A final thought. If I was captaining against Hayden, I'd have the bowler try and knock his head off, and not bother about him being called for no balls. That'd be controversial, and Lalit would love it, of course... 

Sunday, 21 March 2010

Unhappy medium

Although he probably hasn't seen it himself, Dirk Nannes is being captioned as 'fast-medium' on the IPL TV coverage, which for a bloke who has been up around 145kph and is acknowledged as nastily sharp when he's in the mood, is a kick in the teeth. And Dirk has good teeth.

The point at which fast-medium becomes fast has never been clear. Before everyone was on the speedgun, it seemed an arbitrary bit of knowledge, bestowed quite often by the descriptions in the Playfair Cricket Annual, where RGD Willis would be 'right arm fast' and IT Botham 'RFM' , a verdict that would usually extend onto the TV captioning and outwards into the great pool of common knowledge.

But now everyone is on the gun.
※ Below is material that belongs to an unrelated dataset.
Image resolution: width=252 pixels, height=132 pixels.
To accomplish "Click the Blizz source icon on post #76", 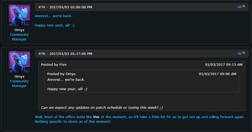I will [x=241, y=53].
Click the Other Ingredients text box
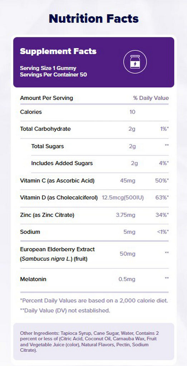This screenshot has width=187, height=366. 94,341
In an excellent Guardian piece this week, Duncan Fletcher illuminated the difference between facing bowling of 130kph and 140kph. 'In Zimbabwe,' he writes, 'we actually recruited two South African baseball pitchers to come and throw at us as hard as they could from 19 yards. At first we could hardly get a bat on the ball...'

So in deference to technology, to avoid argument and to stop kicking ballsy Dirty Dirk in the teeth, we should probably pick a figure, maybe around 138-140kph, and award the unambiguous title 'fast' to anyone who can sustain that average over a few overs. 

Friday, 19 March 2010

Rajasthan 92 'Best innings ever' says Warnie

Shane Warne has called Rajasthan Royals' 92 all out against Royal Challengers Bangalore yesterday 'the best innings I've ever seen'.

The greatest bowler of his generation said, 'Believe me, I've played in the Australian team that lost the Ashes, seen India beat us after following on, watched England collapse hundreds of times but none match this. The Royals are leading the way once again'.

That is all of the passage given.